StockAnalyzer: Applying Machine Learning on Stock Information

After using some neural networks to analyse a small set of data for a friends pet project, I will focus on my own data.

I have a web scraper, StockReader, that collects some information about public stocks that are listed in Sweden. That has been in use for eight years and I have more than 1500 snapshots of a couple of hundreds of stocks.

It was originally written in C++ (the code was terrible, but it was essential for me to learn to build a more complex program) and I later ported that to a twenty-four line python script that is scheduled to run three times a week.

Now, I want to use the data to learn more about machine learning and analysis of time series. I also want to get experience from C#/Visual Studio and Angular JS.

I don't expect to find a magic algorithm  that helps me in stock-picking. The purpose of this project is to learn coding, machine learning, C#, Visual Studio and Angular JS.

The Different Technology Areas for the Project
The data is saved in csv files (comma separated values).

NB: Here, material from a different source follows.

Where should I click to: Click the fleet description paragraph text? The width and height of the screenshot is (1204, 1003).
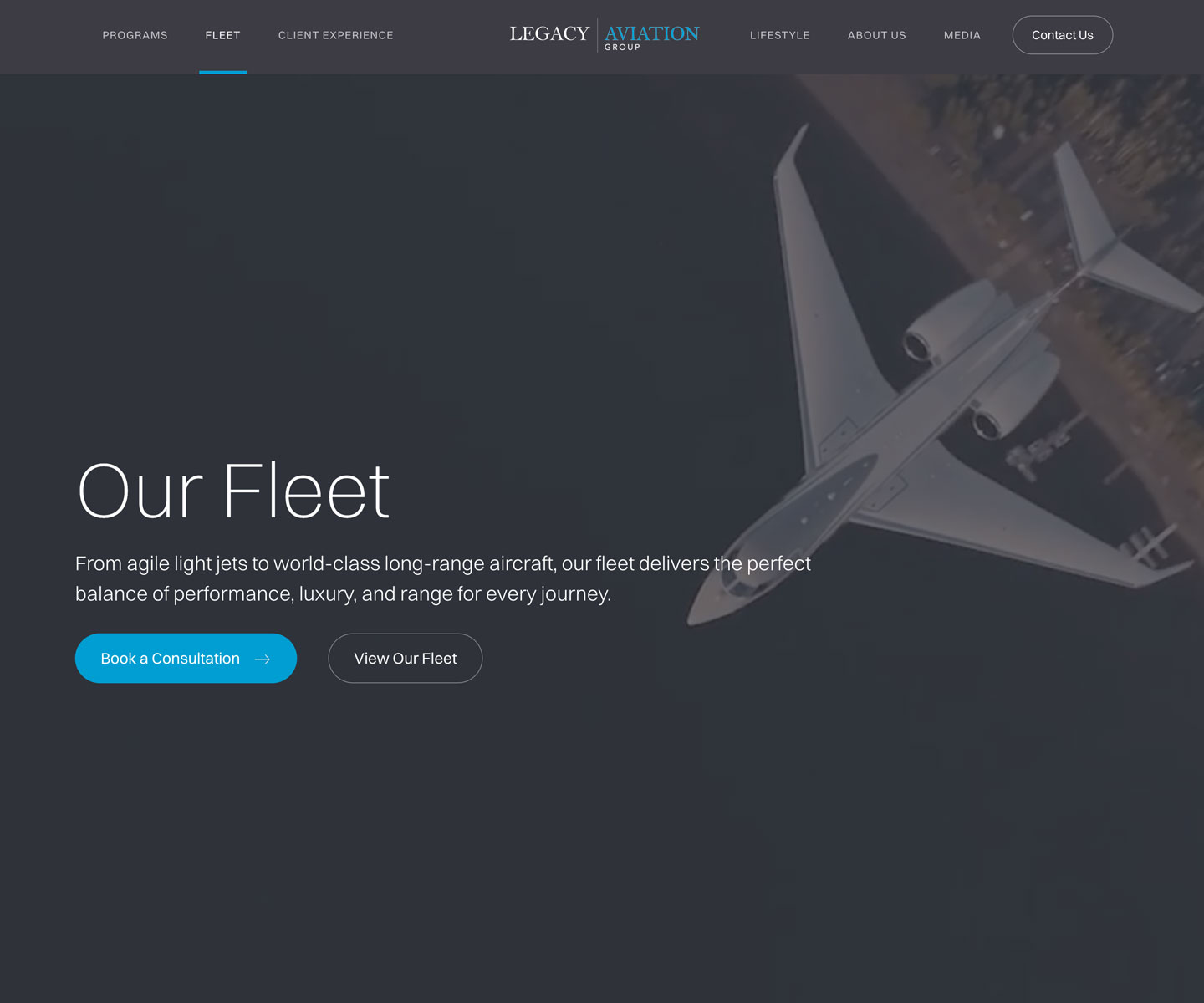coord(443,578)
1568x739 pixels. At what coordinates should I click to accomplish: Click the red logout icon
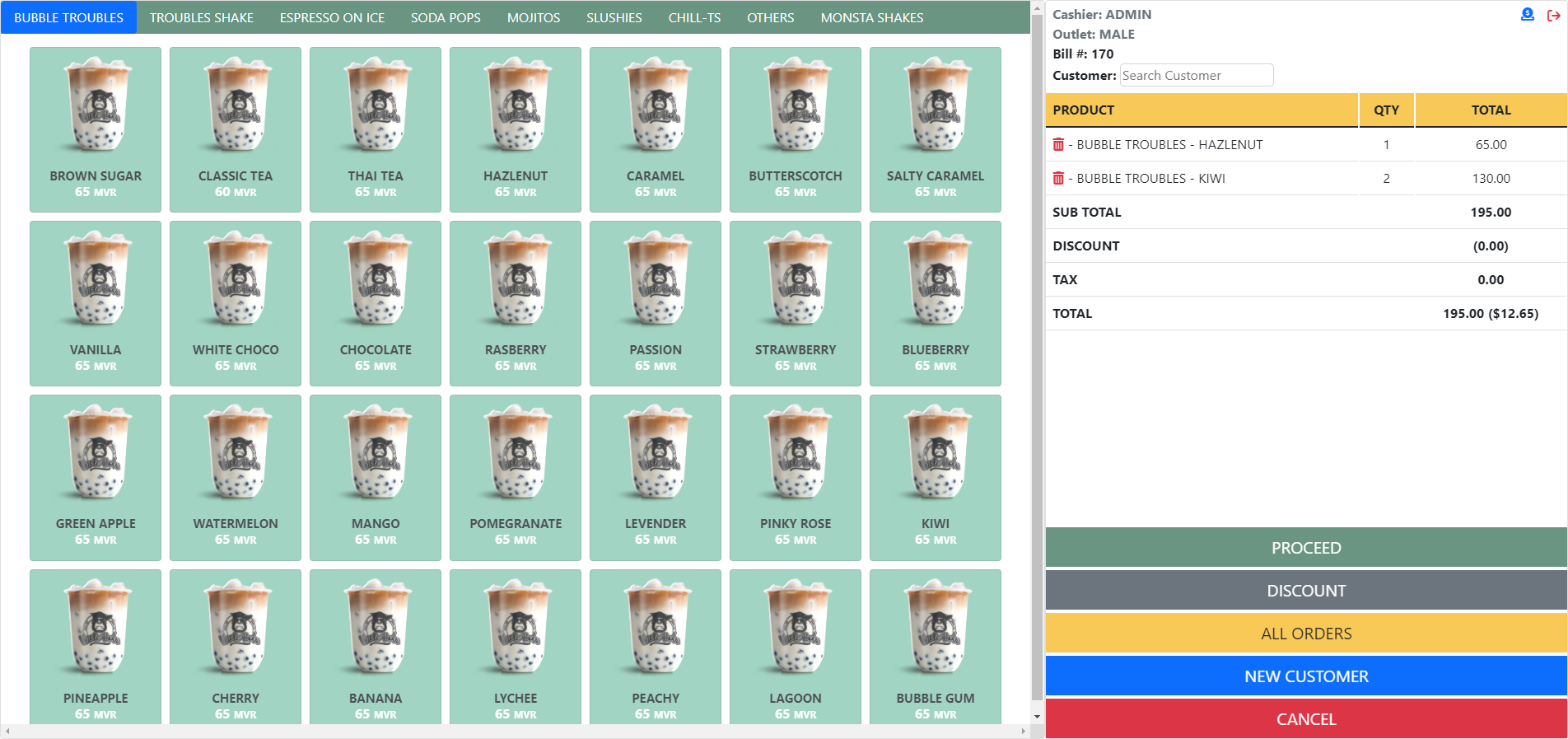1553,15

The data includes stock price, earnings per share, dividends, profit margin, RSI and date for the quarterly reports.

I will create a Windows program based on C# in Visual Studio to populate a mySQL database with the stock data. It would probably be easier using Python but I want to explore new tools and programming languages.

After the data is in the database, I will build a web app using Angular JS, That program will check the data and search for possible stock splits and inconsistent data.

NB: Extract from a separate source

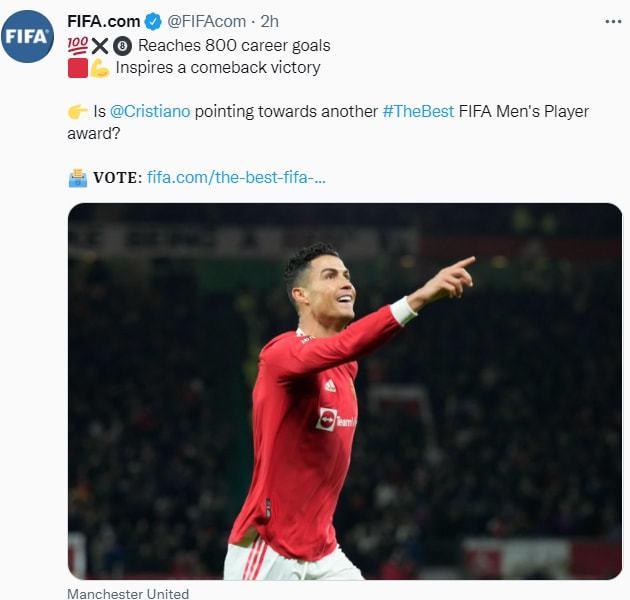Click the flexed biceps emoji
This screenshot has height=600, width=630.
point(100,68)
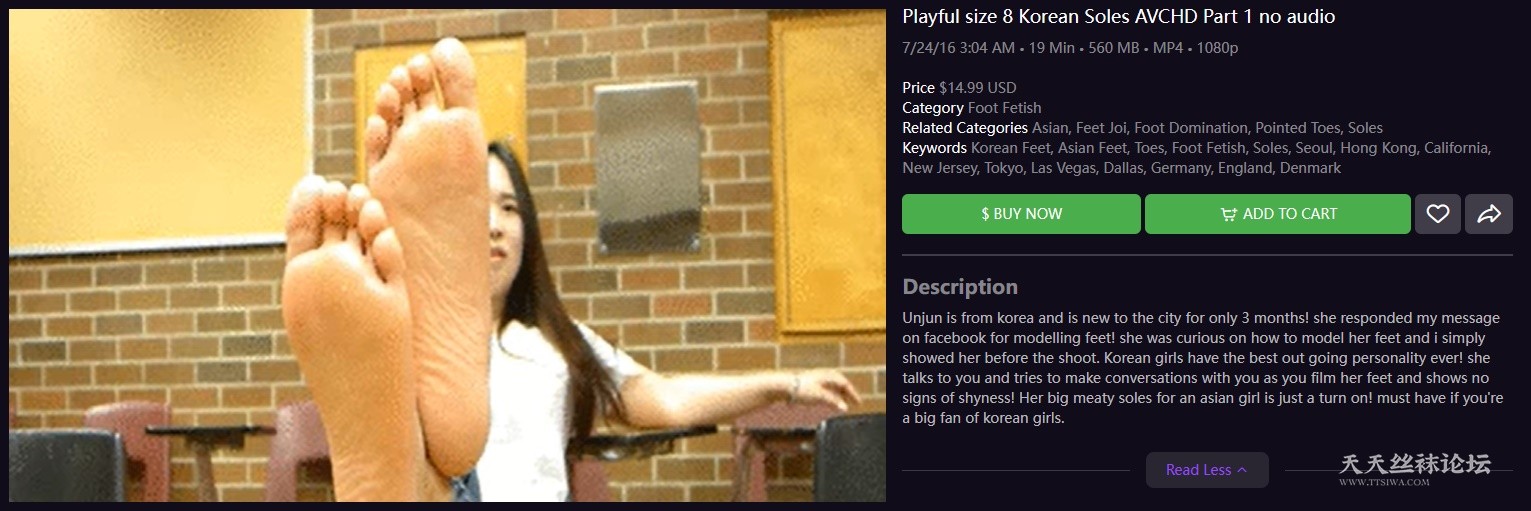
Task: Click the clip title text
Action: [x=1118, y=17]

Once the data is corrected, I will analyse it. Since Python has very powerful AI packages, I will use Python to extend the web app above.

I will start by describing the data and some relevant topics for stock markets.

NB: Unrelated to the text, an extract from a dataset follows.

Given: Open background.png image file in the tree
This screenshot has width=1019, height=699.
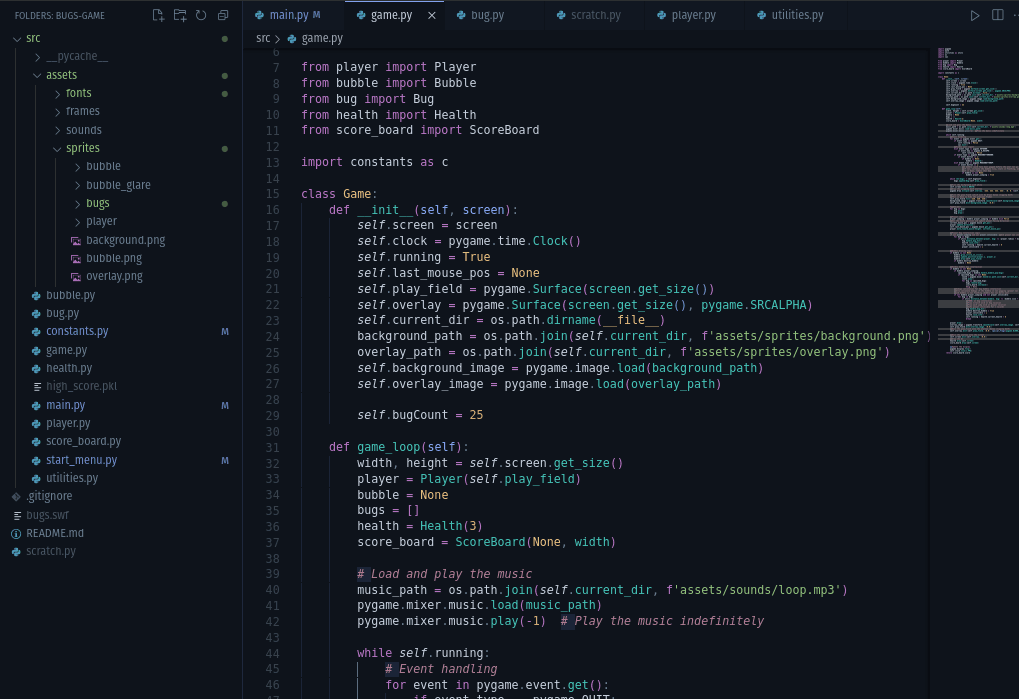Looking at the screenshot, I should (x=125, y=240).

Machine Learning: Using a Neural Network for Value Prediction

Until now, I've been using a Neural Network for a binary classification. Predicting a continuous value would be more relevant for my case.

I found an example that is using the sckit-learn package.

The Peer Project
This time, I've made some changes to the input data:

• I will make the neural network train for the actual training output data instead of a binary representation of that data.
• I will sort the training input data in three groups of thirteen values:

The values are initially arranged in triplets (likelihoods for events 1, X and 2) for thirteen samples.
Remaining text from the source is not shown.